Average annual premiums for family health benefits top $15000 in ...
On average, workers pay $4,129 and employers pay $10,944 toward those annual premiums. Premiums increased significantly faster than workers’ wages (2.1 percent) and general inflation (3.2 percent). Since 2001, family premiums have increased 113 percent, compared with 34 percent for workers’ wages and 27 percent for inflation.
“This year’s nine percent increase in premiums is especially painful for workers and employers struggling through a weak recovery,” Kaiser President and CEO Drew Altman, Ph.D. said.
The 13th annual Kaiser/HRET survey of small and large employers provides a detailed picture of trends in private health insurance costs and coverage. This year’s survey also looked at employers’ experiences with several already implemented provisions of the 2010 health reform law affecting employer coverage. In particular, the survey estimates that employers added 2.3 million young adults to their parents’ family health insurance policies as a result of the health reform provision that allows young adults up to age 26 without employer coverage on their own to be covered as dependents on their parents’ plan. Young adults historically are more likely to be uninsured than any other age group. “The law is helping millions of young adults to obtain health coverage. In the past, many of these young adults would have lost coverage when they left home or graduated college,” said study lead author Gary Claxton, a Kaiser vice president and co-executive director of the Kaiser Initiative on Health Reform and Private Insurance.

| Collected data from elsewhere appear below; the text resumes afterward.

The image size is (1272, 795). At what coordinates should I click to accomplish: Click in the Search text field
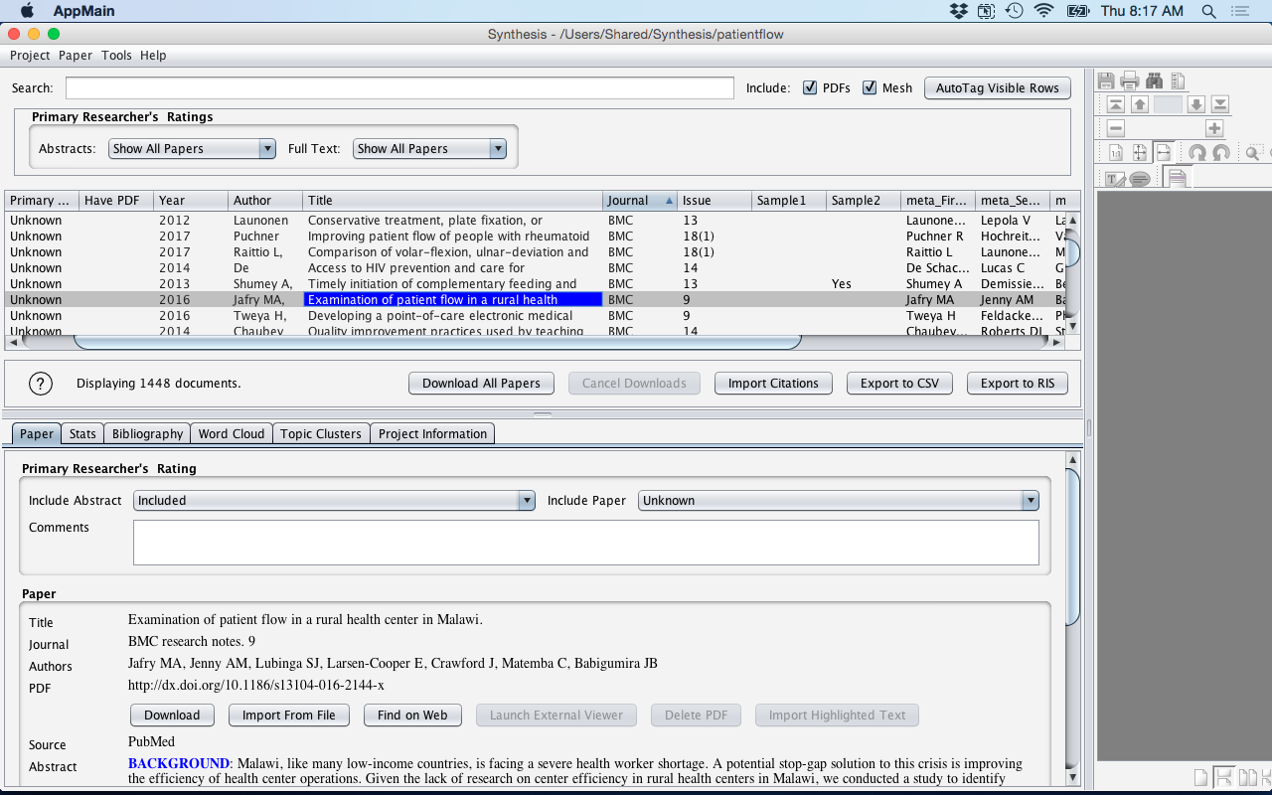tap(399, 88)
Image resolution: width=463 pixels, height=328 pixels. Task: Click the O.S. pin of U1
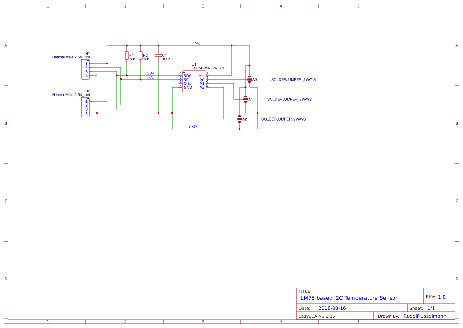pos(188,83)
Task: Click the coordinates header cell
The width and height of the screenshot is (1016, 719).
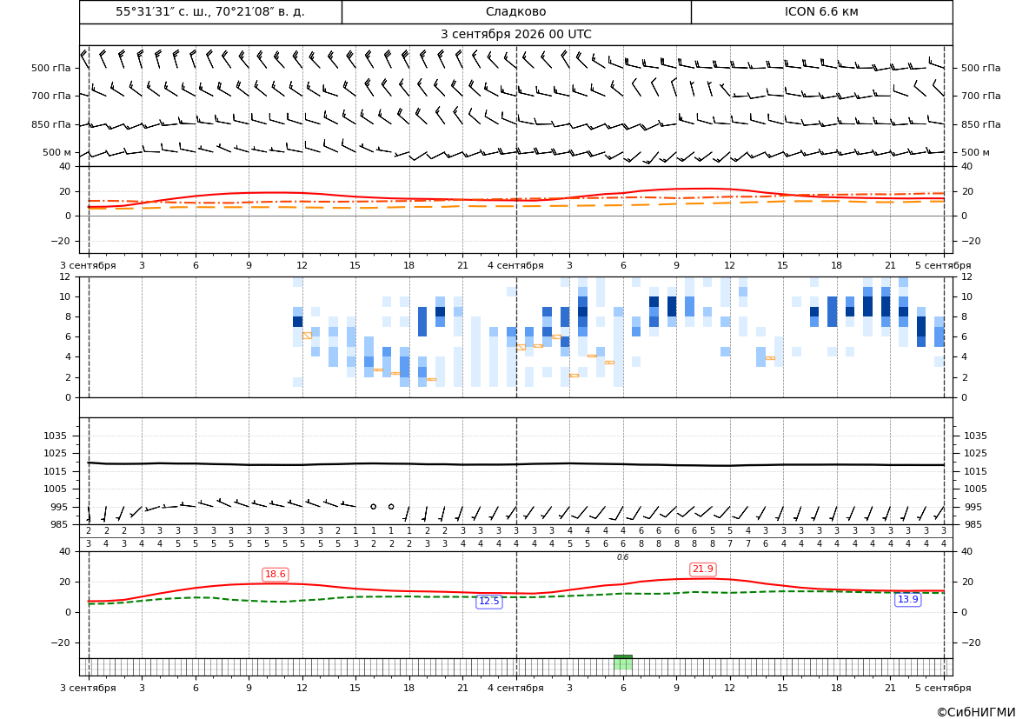Action: [210, 12]
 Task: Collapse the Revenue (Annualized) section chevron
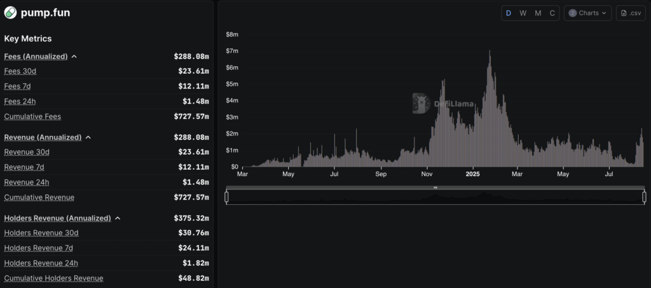coord(88,137)

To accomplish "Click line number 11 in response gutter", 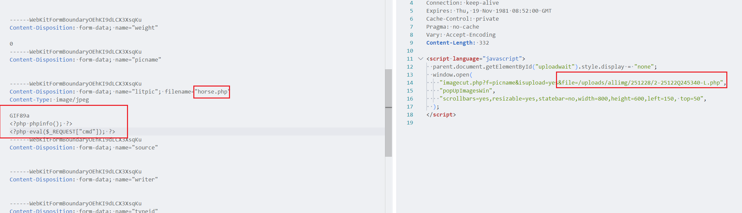I will coord(410,59).
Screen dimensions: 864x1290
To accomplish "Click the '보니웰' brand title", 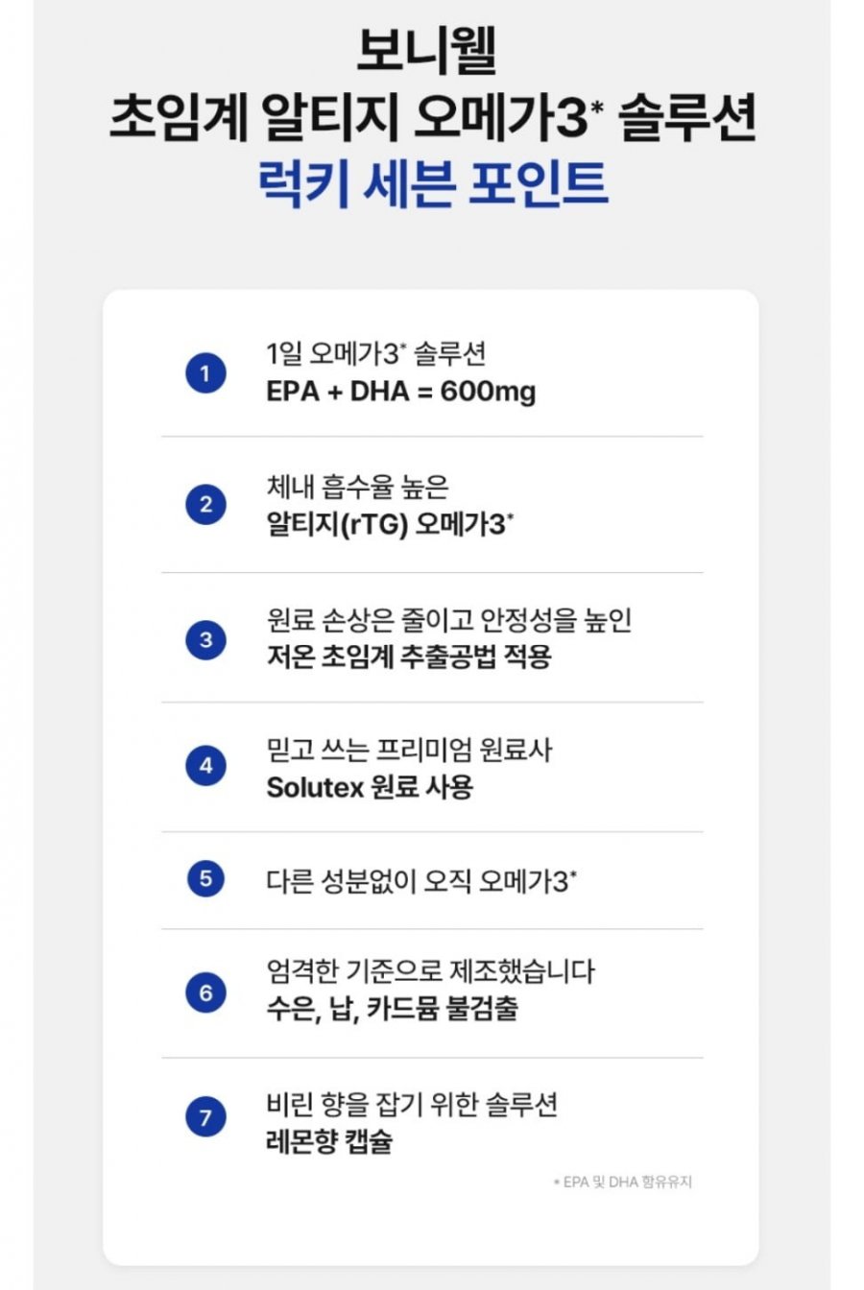I will (429, 53).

The study also finds 31 percent of covered workers are in high-deductible health plans, facing deductibles for single coverage of at least $1,000, including 12 percent facing deductibles of at least $2,000. Covered workers in smaller firms (3-199 workers) are more likely to face such high deductibles, with half of workers in smaller firms facing deductibles of at least $1,000, including 28 percent facing deductibles of $2,000 or more.